** REQUIRED ACTION **
With the records below as your source, retype each line exactly from the top down to the line that contains "Task: Click the yellow Undo arrow", and include that line.

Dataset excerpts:
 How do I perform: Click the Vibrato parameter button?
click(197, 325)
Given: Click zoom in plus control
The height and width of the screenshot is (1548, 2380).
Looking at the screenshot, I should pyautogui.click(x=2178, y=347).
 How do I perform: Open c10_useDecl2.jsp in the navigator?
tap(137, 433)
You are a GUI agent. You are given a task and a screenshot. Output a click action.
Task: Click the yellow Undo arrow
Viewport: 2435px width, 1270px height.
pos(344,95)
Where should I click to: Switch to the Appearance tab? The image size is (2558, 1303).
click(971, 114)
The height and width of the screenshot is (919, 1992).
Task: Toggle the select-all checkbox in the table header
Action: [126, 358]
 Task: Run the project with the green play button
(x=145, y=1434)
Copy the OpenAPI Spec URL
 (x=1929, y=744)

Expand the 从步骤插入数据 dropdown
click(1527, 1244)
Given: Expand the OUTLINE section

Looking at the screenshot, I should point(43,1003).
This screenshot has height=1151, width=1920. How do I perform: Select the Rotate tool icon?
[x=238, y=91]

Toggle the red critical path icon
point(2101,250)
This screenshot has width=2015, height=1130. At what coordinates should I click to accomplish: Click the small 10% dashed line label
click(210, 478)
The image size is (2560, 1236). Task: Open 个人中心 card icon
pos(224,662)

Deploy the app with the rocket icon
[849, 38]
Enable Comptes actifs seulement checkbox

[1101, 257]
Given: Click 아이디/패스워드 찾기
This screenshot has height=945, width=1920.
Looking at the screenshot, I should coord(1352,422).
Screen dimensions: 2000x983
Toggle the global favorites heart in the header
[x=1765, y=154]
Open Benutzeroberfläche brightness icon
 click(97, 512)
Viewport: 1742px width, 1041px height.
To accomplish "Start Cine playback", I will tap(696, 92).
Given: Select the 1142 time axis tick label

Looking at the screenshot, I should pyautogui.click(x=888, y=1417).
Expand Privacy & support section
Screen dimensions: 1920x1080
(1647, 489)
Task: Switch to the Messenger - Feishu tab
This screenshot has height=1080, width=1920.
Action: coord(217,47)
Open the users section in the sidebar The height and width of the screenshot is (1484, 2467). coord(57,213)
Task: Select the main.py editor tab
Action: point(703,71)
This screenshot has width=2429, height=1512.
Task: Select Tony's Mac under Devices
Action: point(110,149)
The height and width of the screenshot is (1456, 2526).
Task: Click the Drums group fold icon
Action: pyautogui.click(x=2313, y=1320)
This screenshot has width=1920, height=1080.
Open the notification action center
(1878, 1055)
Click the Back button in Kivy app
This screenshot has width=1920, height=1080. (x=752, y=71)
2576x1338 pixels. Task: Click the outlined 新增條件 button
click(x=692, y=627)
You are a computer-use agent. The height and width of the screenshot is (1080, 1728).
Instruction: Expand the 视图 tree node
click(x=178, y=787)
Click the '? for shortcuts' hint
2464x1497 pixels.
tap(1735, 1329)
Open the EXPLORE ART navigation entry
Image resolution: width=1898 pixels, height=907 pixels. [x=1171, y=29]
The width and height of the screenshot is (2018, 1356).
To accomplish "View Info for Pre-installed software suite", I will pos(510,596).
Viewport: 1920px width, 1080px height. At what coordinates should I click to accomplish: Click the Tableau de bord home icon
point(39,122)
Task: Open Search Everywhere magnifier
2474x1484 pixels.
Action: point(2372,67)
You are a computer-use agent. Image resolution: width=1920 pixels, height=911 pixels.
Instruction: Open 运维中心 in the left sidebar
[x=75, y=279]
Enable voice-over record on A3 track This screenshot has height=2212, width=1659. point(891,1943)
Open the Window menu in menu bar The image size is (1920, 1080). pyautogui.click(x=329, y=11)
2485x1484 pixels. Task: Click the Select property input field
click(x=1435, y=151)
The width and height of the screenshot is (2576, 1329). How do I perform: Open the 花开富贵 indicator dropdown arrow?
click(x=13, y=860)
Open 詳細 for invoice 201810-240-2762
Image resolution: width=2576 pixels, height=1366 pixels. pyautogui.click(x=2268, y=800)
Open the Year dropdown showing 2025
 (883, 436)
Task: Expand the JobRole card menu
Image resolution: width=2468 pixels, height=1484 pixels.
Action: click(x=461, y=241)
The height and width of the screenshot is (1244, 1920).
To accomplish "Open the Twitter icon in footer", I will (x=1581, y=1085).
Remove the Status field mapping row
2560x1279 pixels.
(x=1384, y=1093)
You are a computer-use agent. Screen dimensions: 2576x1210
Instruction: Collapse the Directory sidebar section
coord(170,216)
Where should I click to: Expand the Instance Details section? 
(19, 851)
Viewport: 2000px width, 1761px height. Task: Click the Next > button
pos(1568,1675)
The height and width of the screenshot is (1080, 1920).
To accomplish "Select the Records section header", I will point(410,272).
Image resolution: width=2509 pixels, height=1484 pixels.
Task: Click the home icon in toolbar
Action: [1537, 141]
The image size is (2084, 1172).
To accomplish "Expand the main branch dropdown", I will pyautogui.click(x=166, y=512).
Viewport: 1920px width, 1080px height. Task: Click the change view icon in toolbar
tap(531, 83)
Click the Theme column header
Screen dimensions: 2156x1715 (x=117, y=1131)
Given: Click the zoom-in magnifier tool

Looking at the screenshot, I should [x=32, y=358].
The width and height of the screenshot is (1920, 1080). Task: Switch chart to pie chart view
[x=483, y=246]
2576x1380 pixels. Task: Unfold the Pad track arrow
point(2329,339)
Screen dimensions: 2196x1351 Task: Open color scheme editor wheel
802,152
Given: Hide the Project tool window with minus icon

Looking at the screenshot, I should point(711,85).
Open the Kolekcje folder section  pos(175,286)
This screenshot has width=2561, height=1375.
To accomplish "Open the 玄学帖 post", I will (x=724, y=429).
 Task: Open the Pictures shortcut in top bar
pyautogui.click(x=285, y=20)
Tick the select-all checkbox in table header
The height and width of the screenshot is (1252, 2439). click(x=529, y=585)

** ANSWER SPACE **
 How do I perform: Click the Vibrato parameter button?
click(197, 325)
Given: Click zoom in plus control
The height and width of the screenshot is (1548, 2380).
Looking at the screenshot, I should pyautogui.click(x=2178, y=347).
 How do I perform: Open c10_useDecl2.jsp in the navigator?
tap(137, 433)
You are a GUI agent. You are given a task and a screenshot. Output a click action.
Task: Click the yellow Undo arrow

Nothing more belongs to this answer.